Tables 1-4 show that acid degumming followed by bleaching and acid filtration followed by bleaching, that use the same amount of added water and the same amount of bleaching earth, are equally effective for removing nitrogen, silicon and phosphorous. However, acid filtration followed by bleaching is more effective in removing metals.
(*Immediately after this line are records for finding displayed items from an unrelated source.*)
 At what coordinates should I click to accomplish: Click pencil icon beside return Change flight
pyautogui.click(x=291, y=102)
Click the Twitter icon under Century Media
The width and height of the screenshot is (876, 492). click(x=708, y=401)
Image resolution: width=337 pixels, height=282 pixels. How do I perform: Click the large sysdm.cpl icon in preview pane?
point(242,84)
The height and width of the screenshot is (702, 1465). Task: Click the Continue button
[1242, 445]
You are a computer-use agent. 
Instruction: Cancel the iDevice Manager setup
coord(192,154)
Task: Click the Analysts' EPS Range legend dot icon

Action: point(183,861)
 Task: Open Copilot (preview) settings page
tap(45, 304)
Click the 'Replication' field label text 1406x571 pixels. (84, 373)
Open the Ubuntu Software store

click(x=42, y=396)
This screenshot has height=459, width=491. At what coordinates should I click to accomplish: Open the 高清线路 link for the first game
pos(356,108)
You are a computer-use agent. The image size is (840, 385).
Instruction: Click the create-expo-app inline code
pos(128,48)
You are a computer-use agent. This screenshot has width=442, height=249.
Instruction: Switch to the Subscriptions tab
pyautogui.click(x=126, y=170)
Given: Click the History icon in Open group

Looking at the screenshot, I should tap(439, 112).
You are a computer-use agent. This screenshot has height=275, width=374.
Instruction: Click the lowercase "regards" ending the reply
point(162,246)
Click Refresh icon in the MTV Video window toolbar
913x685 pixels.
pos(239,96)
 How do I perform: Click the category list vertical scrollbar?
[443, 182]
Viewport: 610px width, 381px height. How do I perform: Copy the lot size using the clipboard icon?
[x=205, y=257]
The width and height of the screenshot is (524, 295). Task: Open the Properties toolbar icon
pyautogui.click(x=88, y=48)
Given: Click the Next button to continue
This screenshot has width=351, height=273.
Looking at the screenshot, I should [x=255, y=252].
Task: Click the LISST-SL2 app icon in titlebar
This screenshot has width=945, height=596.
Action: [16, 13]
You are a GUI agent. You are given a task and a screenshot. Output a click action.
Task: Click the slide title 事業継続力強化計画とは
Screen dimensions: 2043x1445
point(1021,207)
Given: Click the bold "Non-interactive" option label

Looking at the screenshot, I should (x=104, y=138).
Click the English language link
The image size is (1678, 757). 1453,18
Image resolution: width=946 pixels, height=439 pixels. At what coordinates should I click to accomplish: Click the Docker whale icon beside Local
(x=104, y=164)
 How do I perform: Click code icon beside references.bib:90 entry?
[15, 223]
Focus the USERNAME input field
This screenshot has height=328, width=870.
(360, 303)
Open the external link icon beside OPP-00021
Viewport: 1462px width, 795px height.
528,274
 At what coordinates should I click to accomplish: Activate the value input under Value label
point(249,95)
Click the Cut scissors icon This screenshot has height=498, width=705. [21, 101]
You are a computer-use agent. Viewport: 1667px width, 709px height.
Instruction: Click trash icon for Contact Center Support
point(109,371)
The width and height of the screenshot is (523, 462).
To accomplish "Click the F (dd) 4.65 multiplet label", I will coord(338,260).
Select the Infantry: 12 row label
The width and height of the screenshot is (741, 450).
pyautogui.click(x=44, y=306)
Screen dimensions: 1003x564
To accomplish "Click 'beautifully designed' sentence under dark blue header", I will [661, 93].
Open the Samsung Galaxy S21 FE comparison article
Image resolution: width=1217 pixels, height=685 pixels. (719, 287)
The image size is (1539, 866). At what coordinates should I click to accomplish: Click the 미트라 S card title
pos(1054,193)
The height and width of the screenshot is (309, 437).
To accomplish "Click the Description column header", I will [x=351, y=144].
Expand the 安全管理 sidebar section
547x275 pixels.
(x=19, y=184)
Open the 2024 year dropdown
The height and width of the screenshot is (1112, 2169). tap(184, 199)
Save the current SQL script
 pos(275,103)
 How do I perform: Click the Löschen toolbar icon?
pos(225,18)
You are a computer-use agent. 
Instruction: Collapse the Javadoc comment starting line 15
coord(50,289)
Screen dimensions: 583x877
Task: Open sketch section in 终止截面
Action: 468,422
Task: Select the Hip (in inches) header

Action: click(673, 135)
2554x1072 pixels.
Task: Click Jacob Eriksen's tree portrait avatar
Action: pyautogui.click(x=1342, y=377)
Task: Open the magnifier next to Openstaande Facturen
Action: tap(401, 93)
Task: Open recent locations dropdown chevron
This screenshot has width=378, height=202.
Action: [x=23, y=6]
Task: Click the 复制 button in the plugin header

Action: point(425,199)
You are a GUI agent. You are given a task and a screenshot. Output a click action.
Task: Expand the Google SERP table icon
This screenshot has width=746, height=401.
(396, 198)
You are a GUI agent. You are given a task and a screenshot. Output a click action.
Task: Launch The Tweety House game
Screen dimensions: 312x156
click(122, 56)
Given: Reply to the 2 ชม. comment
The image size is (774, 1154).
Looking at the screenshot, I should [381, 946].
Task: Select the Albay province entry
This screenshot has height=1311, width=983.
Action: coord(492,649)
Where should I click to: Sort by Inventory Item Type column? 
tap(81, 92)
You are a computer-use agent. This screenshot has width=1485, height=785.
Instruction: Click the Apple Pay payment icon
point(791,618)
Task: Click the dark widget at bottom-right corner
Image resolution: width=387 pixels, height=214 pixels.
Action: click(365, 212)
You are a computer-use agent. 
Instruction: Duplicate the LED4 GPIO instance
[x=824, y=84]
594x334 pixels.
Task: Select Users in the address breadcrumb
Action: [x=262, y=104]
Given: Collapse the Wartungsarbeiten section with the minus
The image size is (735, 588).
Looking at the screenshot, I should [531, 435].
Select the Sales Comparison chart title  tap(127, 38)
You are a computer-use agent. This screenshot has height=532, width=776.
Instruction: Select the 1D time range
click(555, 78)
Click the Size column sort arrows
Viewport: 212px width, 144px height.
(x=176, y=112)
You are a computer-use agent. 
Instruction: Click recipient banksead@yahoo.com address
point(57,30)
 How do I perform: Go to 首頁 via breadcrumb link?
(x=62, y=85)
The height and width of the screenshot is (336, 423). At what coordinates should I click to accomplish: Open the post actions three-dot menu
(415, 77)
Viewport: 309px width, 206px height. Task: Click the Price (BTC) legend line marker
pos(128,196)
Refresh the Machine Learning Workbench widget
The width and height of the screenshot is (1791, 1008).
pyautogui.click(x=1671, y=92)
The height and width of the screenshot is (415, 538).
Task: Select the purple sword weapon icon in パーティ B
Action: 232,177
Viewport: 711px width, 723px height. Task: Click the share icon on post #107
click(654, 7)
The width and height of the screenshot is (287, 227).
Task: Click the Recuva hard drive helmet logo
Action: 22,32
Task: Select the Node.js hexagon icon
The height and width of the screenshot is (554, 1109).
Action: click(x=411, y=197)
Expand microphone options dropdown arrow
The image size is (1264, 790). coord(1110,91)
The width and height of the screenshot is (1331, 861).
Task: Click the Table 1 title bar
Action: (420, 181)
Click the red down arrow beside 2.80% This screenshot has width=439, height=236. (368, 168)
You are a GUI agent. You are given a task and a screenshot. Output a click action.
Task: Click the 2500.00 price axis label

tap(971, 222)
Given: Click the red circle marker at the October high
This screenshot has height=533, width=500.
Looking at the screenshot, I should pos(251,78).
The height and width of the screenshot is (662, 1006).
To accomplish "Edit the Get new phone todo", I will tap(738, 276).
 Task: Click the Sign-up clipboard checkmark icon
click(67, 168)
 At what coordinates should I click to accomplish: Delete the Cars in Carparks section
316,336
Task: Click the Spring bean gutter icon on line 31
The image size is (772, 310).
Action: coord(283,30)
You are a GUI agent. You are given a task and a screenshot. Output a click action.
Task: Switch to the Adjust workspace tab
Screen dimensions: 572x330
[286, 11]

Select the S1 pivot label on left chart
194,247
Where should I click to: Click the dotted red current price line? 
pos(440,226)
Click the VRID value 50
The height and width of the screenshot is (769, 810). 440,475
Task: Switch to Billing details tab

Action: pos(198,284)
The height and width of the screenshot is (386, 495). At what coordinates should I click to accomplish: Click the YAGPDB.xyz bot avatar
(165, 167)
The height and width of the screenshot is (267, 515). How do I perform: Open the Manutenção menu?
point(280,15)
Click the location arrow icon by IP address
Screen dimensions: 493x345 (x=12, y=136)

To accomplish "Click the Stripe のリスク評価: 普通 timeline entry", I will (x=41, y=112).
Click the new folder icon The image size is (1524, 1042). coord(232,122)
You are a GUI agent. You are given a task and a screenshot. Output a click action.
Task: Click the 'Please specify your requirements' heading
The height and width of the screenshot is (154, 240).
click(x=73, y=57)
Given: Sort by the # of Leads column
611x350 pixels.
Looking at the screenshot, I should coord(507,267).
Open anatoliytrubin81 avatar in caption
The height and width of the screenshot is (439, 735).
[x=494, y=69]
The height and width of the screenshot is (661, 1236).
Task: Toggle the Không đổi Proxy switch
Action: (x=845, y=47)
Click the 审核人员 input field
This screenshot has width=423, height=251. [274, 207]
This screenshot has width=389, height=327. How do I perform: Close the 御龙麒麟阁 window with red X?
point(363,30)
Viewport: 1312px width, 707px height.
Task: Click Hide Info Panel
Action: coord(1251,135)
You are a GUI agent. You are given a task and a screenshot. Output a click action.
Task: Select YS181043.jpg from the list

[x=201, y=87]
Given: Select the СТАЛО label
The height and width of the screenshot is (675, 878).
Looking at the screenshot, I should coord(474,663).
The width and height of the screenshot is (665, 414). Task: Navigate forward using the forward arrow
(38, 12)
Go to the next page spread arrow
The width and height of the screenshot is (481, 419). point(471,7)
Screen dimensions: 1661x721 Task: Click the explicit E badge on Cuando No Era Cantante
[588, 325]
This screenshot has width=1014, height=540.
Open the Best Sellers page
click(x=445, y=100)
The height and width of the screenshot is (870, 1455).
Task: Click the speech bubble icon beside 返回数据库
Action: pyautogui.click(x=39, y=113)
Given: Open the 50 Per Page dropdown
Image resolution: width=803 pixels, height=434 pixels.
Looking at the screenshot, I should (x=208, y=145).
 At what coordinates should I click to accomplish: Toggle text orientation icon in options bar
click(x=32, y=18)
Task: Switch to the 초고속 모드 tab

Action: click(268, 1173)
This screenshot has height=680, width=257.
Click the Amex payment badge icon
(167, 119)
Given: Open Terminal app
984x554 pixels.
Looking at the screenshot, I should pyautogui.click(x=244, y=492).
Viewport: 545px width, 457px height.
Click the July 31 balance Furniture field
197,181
As can be seen from table 1 to 4, the purification results after acid filtrations are on the same level, even better depending on the impurity and acid filtration conditions, with reference bleaching but the filterability resistance after acid filtrations is significantly lower 301-311 GPas kg ^-2 vs. 3650 GPas kg ^-2 , which in the best case resulted to over 80 % decrease in filtration time, from 31 to 6 minutes.

Adjusted amount of citric acid during acid treatment and the combined use of filter aid and adsorbent (silica hydrogel trisyl) in acid filtration allows to minimise the residual content of P and metals in POME oil.

Re-cyclinci of process water

Example 16

Acid treated (CA 1800 ppm and H2O 2%) POME 4 was centrifuged, obtaining a centrifuged product (N = 109.2 ppm, P = 9.1 ppm, metals = 9.0 ppm). Water/heavy phase from centrifugation pH = 3.0.

The evaporated water from Example 10 was collected and used as process water for the same crude POME 4 (N = 105.2, P = 23.1 , metals = 346.1 ppm) acid filtration using same conditions (with CA 1800 ppm and H2O 2% as reused water collected from Example 9) obtaining a centrifuged product (N = 107.5 ppm, P = 9.2 ppm, metals = 16.9 ppm). Heavy/water phase pH=3.6.

Using recycled process water from water evaporation before filter aid/sil ica hydrogel step had the same P removal than using fresh process water, metals content slightly increased and pH from centrifuged water was in the same order of magnitude, showing that impurities removal using recycled water from water evaporation in acid filtration is as effective as using fresh process water, and water phase pH remains in the same order of magnitude.